For the unaware, Google introduced an A/B partition scheme with Android 7.0 Nougat to speed up software updates. The company added support for duplicating certain partitions into an “A” partition and a “B” partition. Your active partition is the partition that you’re currently using, and the inactive partition can be updated in the background and then switched to with a quick reboot.
This implementation makes software updates significantly faster on Android devices. However, some OEMs are yet to adopt this approach. Samsung devices, for instance, don’t feature A/B partitions and take much longer to apply software updates, making the devices unusable for several minutes.
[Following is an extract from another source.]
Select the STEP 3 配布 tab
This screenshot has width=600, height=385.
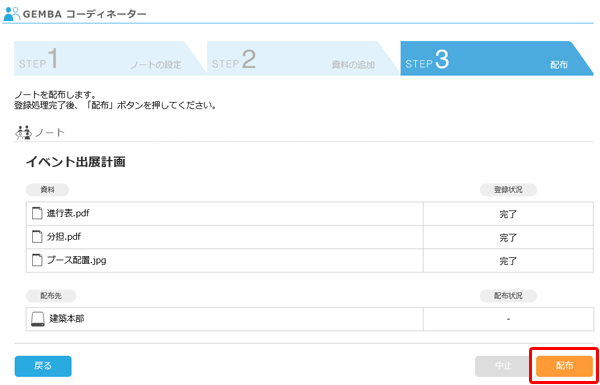point(496,59)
Google now aims to change that by making virtual A/B support mandatory for GMS licensing on devices launching with Android 13.
Google previously attempted mandating virtual A/B support on all devices launching with Android 11. However, the company backtracked on the requirement and updated the Android 11 Compatibility Definition Document (CDD) to recommend, but not enforce, support for A/B system updates . Due to this, some Android OEMs are yet to implement virtual A/B support and, by extension, support for Seamless Updates on their devices.
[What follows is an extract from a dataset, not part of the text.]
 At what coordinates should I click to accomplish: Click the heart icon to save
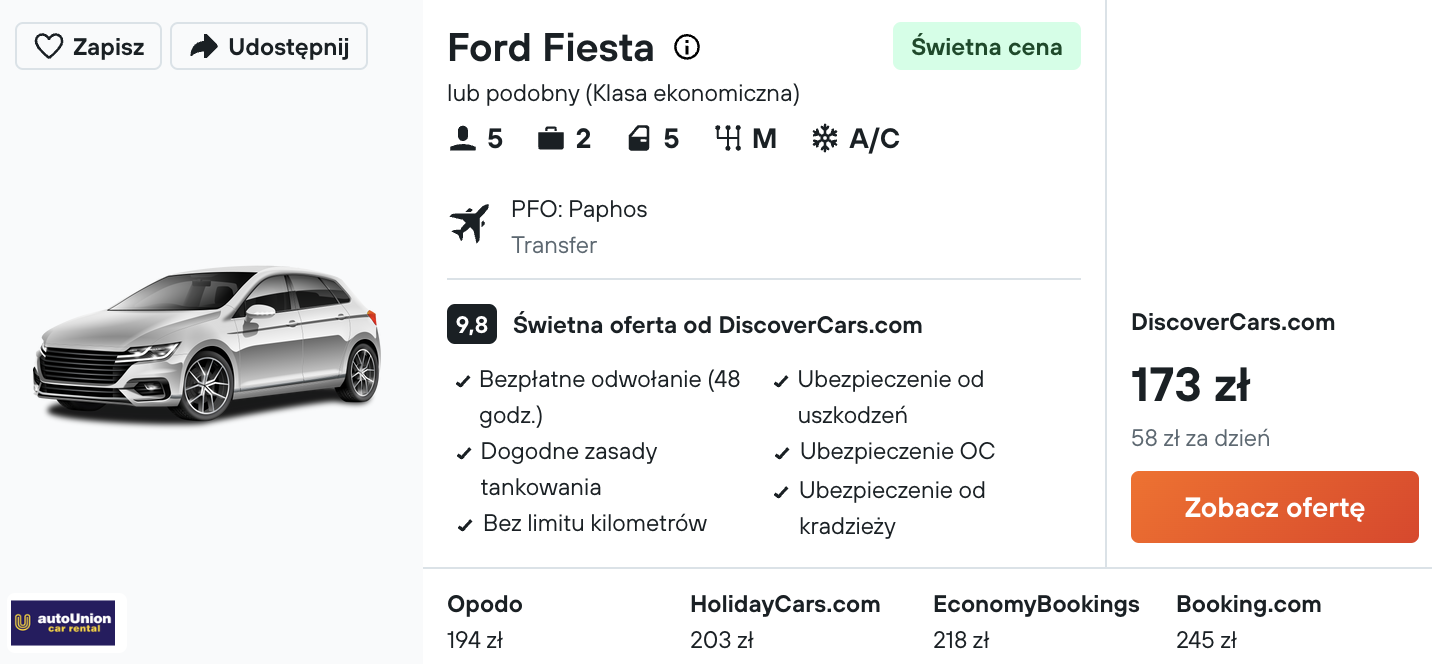tap(49, 47)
While the Android 13 CDD still doesn’t require OEMs to offer virtual A/B support, a new report from Esper reveals that Google is now mandating it for GMS licensing on Android 13 launch devices. To that end, the company has added new tests to the Vendor Test Suite (VTS) that make virtual A/B support mandatory for Android 13 launch devices.
The report notes that although these tests were merged ahead of the Android 13 launch, they “remain in place even after its launch, in contrast to what happened during Android 11’s development.” This means that all devices launching with Android 13 will have to pass these tests to get GMS certification.
In effect, Google will require OEMs launching devices with Android 13 to offer virtual A/B support if they wish to provide Google Mobile Services. The only exception, as Esper notes, is “Android 13 launch devices shipping with older vendor software, thanks to the carve outs in the VTS test as a result of the Google Requirements Freeze (GRF) program.”
With virtual A/B support becoming a requirement on Android 13 launch devices with GMS, Seamless Updates should finally become available on devices from all OEMs. For more information on virtual A/B and how it speeds up software updates, check out the Esper blog linked below.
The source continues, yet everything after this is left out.